Your assignment: Return every record exactly as it appears. Leave nothing out.

** The data follows **

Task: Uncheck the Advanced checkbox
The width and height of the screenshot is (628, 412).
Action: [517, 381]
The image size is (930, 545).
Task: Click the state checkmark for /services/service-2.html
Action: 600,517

** End of The data **

Completed task:
Task: Uncheck the Advanced checkbox
The width and height of the screenshot is (628, 412).
Action: [517, 381]
The image size is (930, 545).
Task: Click the state checkmark for /services/service-2.html
Action: 600,517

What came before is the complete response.